By 1863, though Union troops had returned, Ehrenberg and Poston were residing at the boomtown of La Paz on the Colorado River, about 110 miles north of Fort Yuma, where gold strikes had occurred. Here Ehrenberg befriended Michael Goldwater, a prominent merchant in town.
He surveyed a road from La Paz to another town called Weaver, which the Arizona Miner newspaper named Ehrenberg Road, and surveyed a town site about six miles south of La Paz called Mineral City.
In 1864, Ehrenberg visited San Francisco on two occasions, and it’s likely he got hold of a copy of “Bancroft’s Hand-Book Almanac for the Pacific States … For The Year 1864” (although it was written in 1863).

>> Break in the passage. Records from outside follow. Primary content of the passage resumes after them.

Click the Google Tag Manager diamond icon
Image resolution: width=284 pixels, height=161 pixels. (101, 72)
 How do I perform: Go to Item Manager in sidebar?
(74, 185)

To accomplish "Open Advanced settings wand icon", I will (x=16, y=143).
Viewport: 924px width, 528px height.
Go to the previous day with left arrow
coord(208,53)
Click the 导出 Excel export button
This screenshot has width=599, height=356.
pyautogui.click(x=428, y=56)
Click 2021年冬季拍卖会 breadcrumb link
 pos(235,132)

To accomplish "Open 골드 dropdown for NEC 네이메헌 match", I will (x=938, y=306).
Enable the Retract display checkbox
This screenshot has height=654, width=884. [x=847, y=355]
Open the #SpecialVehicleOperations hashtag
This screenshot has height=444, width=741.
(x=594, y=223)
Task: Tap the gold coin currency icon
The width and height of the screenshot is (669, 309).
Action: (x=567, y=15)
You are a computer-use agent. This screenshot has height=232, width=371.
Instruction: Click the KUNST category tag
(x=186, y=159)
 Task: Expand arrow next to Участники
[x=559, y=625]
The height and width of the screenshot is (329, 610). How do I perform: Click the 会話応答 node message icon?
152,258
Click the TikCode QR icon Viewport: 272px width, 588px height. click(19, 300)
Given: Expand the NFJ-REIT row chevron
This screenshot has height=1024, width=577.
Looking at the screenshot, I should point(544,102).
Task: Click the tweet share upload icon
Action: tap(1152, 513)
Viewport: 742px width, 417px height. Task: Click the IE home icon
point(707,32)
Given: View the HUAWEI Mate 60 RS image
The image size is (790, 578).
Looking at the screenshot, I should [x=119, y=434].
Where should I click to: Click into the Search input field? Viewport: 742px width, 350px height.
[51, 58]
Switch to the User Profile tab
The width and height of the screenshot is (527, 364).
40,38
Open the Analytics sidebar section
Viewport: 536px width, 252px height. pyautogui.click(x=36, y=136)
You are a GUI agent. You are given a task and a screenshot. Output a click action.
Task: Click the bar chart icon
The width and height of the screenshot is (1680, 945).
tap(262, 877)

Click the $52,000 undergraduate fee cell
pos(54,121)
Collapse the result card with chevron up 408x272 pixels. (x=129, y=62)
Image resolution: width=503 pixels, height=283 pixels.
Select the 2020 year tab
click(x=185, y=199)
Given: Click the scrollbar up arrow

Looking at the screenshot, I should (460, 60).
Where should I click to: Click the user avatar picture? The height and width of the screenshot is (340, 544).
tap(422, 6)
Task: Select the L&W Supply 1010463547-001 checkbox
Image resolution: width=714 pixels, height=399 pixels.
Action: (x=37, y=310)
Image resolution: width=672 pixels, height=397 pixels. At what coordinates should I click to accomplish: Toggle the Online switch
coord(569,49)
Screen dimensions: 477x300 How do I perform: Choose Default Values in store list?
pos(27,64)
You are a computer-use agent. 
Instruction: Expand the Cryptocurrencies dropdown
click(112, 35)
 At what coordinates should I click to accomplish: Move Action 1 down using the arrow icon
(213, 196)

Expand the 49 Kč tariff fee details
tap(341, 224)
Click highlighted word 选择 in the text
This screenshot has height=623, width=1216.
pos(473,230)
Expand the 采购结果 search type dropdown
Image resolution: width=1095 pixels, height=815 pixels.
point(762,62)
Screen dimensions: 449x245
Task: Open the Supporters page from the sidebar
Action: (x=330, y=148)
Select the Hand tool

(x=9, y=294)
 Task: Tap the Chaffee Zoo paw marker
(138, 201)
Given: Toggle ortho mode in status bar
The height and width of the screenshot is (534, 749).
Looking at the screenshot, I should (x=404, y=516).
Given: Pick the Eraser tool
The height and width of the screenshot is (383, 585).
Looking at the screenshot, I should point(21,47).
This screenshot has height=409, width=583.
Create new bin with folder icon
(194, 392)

This reference book shared some information about the new Arizona Territory:
“The Territory of Arizona was created by (an) Act of Congress approved Feb. 24, 1863. ... The southern portion of Arizona formed part of the territory purchased from Mexico in 1854, heretofore known as the ‘Gadsden Purchase.’ The temporary capital (in 1863) is Tucson, situated near the center of the southern portion of the (Arizona) Territory.”
It listed only two towns in the Arizona Territory: “Tucson — Territorial Capital — No post office; 280 miles east of Fort Yuma” and “La Paz — No Post Office; located on the east bank of the Colorado River. Population about 1,500. It is the principal town in the (Arizona) Territory and will probably be selected for the future capital.”
As it turned out, a new town, Prescott, became the first permanent capital. Ehrenberg’s initial visit to Prescott was in mid-1864 and in January 1866, he became a director of the original Arizona Historical Society, established a couple years earlier and located at Prescott.
It was through the Arizona Historical Society — which by this time had combined with the original Arizona Pioneers Society, also of Prescott, to form the original Arizona Pioneer and Historical Society — that many of the pioneers learned of Ehrenberg’s slaying by an unknown killer that year, at a stage station at Dos Palmas, California. Now, only a shadow remained of one of Arizona’s most important pioneers.
A few years later, Michael Goldwater had the town of Mineral City renamed to Ehrenberg in his honor. Today, many people driving from Arizona to California along Interstate 10 pass through Ehrenberg, a very small town across the Colorado River from Blythe, California.